Como es natural, esta condición epocal no resulta extraña entre los mexicanos. Quiero decir que en ambientes más o menos sofisticados, como la intelectualidad o la academia, se recuperan estos discursos que, por cierto, suenan cada vez más viejunos. Pero en México la ausencia de sentido o vaciamiento resulta una imposibilidad; se trata de un país con una vocación creativa portentosa, lo que vuelve al ciudadano promedio un ser abocado por inercia cultural a la actividad generadora de sentido por excelencia, la creación. A mí me resulta sumamente alentador contemplar las manos de los artesanos y obreros afanándose en lo suyo con una habilidad que resultará siempre envidiable a alguien que, como yo, difícilmente puede anudar los cordones de sus zapatos. Los seres humanos nos trascendemos en la creación, nos comunicamos con los demás en un sentido que va más allá del mero utilitarismo; crear abre las puertas del sentido como razón, es verdad, pero también como goce material de la vida.

Si los mexicanos son creativos, no son menos capaces de la resistencia. Cada vez que visito México me siento conmovido hasta la médula por las madres; son auténticas guerreras de la semana, trabajadoras entusiastas, sostenedoras del mundo. La resistencia encarnada por quienes deben enfrentarse a situaciones difíciles o dolorosas es siempre un acto de lógica existencial; si no se resiste se perece y el ser, como nos enseñara Spinoza, tiene solo un deseo: la perduración. Además de la creación, la resistencia le otorga al mexicano un temple vital innegociable desde el que puede empezar a reconstruirse el mundo que habita.

Un tercer polo de sentido trascendente está determinado por la contemplación. Me refiero con esto a la disposición personal para dialogar calladamente con el mundo, atendiendo a la experiencia misma, pura fenomenología de la mirada que se separa de todo para detenerse en la experiencia de recorrer las formas de una presencia que se nos muestra. Estamos vivos y lo sabemos. La persona se reconoce a sí misma en el mundo que contempla, en esa otredad hecha de materias heterogéneas que le sirve de espejo. En México no existe capacidad alguna de contemplación y no es por falta de inteligencia, sino por terror a que el mundo que se mira con atención nos revele finalmente lo que somos, esa verdad soterrada de la que tratamos de escapar a como dé lugar. Por eso el mexicano prefiere la fugacidad, la algarabía o el espasmo bestial de la violencia infinita. El asesino está tratando de borrar la imagen en el espejo.

Si en la creación se comunica como nadie, en el uso de las palabras el mexicano es más bien cicatero. Los indios se cierran sobre sí mismos, parapetados detrás de una mirada de aceros afilados; el mestizo por lo general utiliza un método distinto: la farfulla. El mentiroso popular, el “cábula” es alguien que ha hecho de las palabras un escudo protector para que el interior no sea penetrado de ninguna manera. Es un mecanismo distractor, como el de los calamares que secretan su tinta y de este modo enrarecen el ambiente que los rodea. Tratándose de la comunicación verbal el mexicano tiende a la inmanencia, es la flor nocturna que se cierra hacia la intimidad cuando se percibe rodeado por las sombras.

================

# [Descripción de la tarea]
Enumera todas las expresiones con las que el fragmento sobre los mexicanos describe a las madres.

# [Material de origen]

================

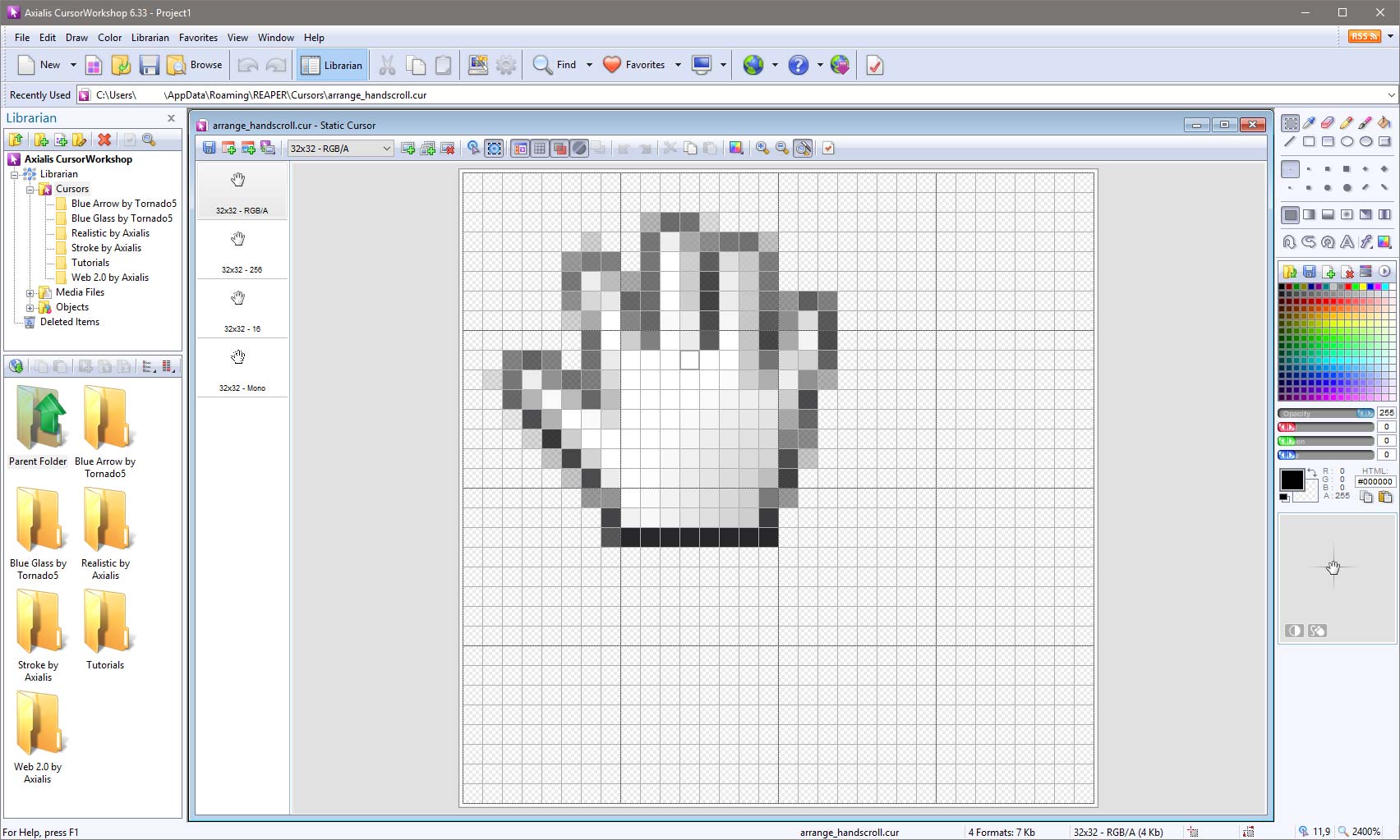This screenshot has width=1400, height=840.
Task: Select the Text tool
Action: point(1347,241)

================

# [Resultado del ejercicio]
- auténticas guerreras de la semana
- trabajadoras entusiastas
- sostenedoras del mundo